Novos episódios da série estrelada por Alex Lawther e Jessica Barden conseguem manter a boa qualidade do programa – e aprofundam seus temas mais importantes como relacionamento abusivo e inadequação social
Cuidado: spoilers da primeira temporada.
A primeira temporada da série The End of the F***ing World, produzida pelo Channel 4 para o Reino Unido e distribuída mundialmente pela Netflix, teve um desfecho condizente com a HQ quase homônima (que não censura o palavrão “fucking”) de Charles Forsman (Slasher). Ao final, Alyssa entra em desespero quando James é baleado, e a história acaba assim.
O final ambíguo é um dos charmes da narrativa dessa obra que se tornou cult e digna de uma série distribuída mundialmente, mostrando um casal disfuncional numa sociedade que pensa que funciona.
James (Alex Lawther) é um garoto que se imagina um psicopata. Com um inicial desejo de assassinar alguém – e sentir assim a sensação que é tirar a vida de uma pessoa -, ele acaba se unindo a Alyssa (Jessica Barden), uma garota com fortes traços depressivos. A história anda até que eles se abrigam na casa de um professor de filosofia que além disso é um criminoso sexual, e James acaba consumando o ato que pretendia desde o começo da história, mesmo que numa situação involuntária e de legítima defesa.
Aliado a algumas provações banais dignas de qualquer casal, temos a fórmula especial de The End of the F***ing World, que é mesclar situações cômicas e violentas, promovidas e sofridas por esse casal fora dos padrões.
Tudo isso é para explicar que a segunda temporada da série não existe na obra impressa, e isso geralmente é o primeiro passo para uma história dispensável. O fracasso de programas que seguiram com suas próprias pernas depois de abranger sua origem escrita pode ser exemplificado com a série Game of Thrones da HBO, mas também pode ser contraposta com The Handmaid’s Tale, do streaming Hulu.
E com The End of the F***ing World.
Esses novos episódios até que poderiam não existir se levarmos em conta a opinião de um puritano fã do quadrinho, mas o gancho usado para tal – a morte do professor Clive (Jonathan Aris) – acaba sendo trabalhado de forma muito cuidadosa pelo roteiro, dando origem à grande novidade dessa segunda temporada, que é Bonnie (Naomi Ackie). A personagem traz em pauta temas pertinentes como as diversas formas de relacionamento abusivo, enquanto consegue espelhar diversas características do casal protagonista como a inadequação a esse mundo sem sentido.

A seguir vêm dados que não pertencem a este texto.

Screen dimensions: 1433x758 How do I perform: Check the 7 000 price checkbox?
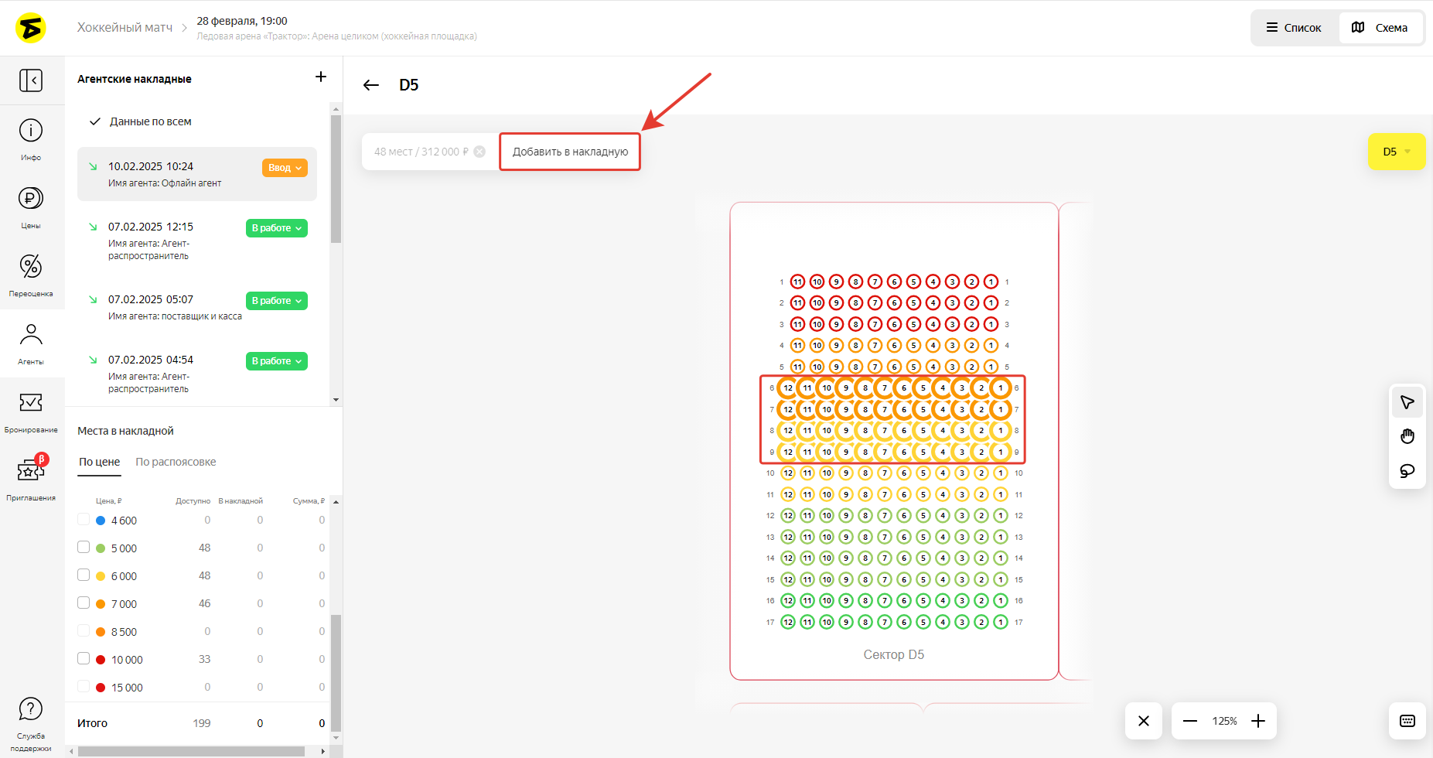pyautogui.click(x=84, y=603)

Esse cuidado no roteiro acompanha o casal principal, onde temos Alyssa tentando seguir em frente após os impactantes acontecimentos. Isso, em sua natureza, se traduz através de atitudes desmedidas como desinteresse por tudo e casamento precoce. Já James está numa jornada peculiar, passando por um processo de luto que o afetou bastante.
A narrativa é envolvente e vai permitir o espectador mais apressado adentrar nesse universo de modo bastante satisfatório, uma vez que são apenas oito episódios que não chegam a trinta minutos cada. Essa estrutura tem rendido boas séries, como Cara x Cara, também exclusiva da Netflix.
Apesar de conflituosa, a história nos oferece um desfecho coerente para o casal protagonista apostando num otimismo que não combina com o clima desconfortável do programa, que chega a flertar com algo mórbido ao longo de sua trajetória. Dada as devidas proporções, podemos traçar paralelos com o recém-lançado e bem-sucedido filme do Coringa, que também trata de pessoas vulneráveis numa sociedade que não é capaz de oferecer assistência devida a todos os indivíduos, respeitando seus desejos e complexidades.
Outra característica marcante é a fotografia nublada que emula o estado melancólico vivido pelos personagens, além de conversar com a estética de outras séries europeias de sucesso, como a alemã Dark. É um visual que foge bastante do padrão estadunidense, oferecendo mais possibilidades de sensações ao espectador – ao passo que combina com a proposta do show, que também usa muito bem músicas de artistas como The Outsiders e Bob Dylan, junto com a trilha sonora original de Graham Coxon, co-fundador do Blur.
Vale ressaltar que não se trata de uma série para a família, tampouco a indico para quem possui problemas com determinados gatilhos provenientes de cenas violentas, e aqui você encontrará algumas. Porém, de um modo geral, The End of the F***ing World é uma história com narrativa envolvente e de fácil consumo – mas de potencial reflexivo.